We don’t parent gender diversely in order to have kids like the Boychick — we tried that in the 70s and early 80s, and, to many straight white feminists’ chagrin, it didn’t work. No, we parent with gender diversity because children like the Boychick exist. Because they exist, with their love of unexpected colors and uninhibited hair and boundary-breaking affinities, whether or not we expect them. Whether or not we “allow” them, welcome them, make space for them, honor them.
Maybe the Boychick would have been more gender typical in his clothing and hair and preferences in a more gender strict household. And maybe, maybe, that would have even been authentic, and not a survival strategy in an unfriendly environment. Even if that were so, something would have been lost, some spark that makes him him. He would be some other him, with some other spark, and while he would be just as beautiful, the world would be a slightly less colorful place. But more likely, he would be exactly who he is, but would have a much harder life.

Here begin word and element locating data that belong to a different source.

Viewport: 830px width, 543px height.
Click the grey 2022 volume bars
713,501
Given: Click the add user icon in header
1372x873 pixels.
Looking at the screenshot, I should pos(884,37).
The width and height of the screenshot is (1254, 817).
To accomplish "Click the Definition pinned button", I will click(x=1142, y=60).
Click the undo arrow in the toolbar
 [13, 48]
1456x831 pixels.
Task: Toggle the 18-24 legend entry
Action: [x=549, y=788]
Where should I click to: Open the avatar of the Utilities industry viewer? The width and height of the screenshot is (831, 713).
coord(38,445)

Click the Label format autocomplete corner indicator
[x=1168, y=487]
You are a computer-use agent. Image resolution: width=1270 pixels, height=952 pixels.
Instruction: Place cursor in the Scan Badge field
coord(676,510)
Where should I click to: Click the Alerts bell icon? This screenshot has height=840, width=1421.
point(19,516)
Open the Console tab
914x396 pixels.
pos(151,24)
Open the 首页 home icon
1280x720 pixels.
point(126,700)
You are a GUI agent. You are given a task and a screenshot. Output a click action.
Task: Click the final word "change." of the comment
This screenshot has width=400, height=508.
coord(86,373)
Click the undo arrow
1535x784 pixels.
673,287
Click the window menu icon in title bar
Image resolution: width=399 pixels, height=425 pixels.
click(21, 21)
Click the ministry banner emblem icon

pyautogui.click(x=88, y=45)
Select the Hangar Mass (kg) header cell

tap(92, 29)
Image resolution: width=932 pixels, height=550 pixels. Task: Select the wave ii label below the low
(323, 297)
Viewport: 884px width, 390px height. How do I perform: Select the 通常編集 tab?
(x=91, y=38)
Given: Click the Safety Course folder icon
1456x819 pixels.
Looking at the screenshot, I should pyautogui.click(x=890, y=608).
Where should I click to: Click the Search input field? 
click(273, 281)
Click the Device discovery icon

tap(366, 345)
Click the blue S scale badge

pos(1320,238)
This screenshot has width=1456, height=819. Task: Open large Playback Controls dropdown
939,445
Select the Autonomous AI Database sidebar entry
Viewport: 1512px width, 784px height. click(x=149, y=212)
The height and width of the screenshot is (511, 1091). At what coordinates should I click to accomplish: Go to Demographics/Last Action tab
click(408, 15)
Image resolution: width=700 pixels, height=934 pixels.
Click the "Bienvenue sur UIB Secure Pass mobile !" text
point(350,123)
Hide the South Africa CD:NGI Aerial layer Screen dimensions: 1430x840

Every day, in homes all over the world, children who are told “no, you can’t have that, no, that’s for boys, no, that’s only for girls, no, you can’t be yourself, no, you aren’t okay” still sneak silky shirts to wear as wigs, still run to the “wrong” side of the store, still stuff self-made penises into their pants, still do the work of playing with gender, of figuring out who they are, of forcing us to confront the failure of forced gender conformity. Every day, streets all over the world are filled with the teens old enough to run away from their hostile families, toward their real selves. Gender diverse parenting doesn’t create gender creative kids: it creates a world that tells them “yes”.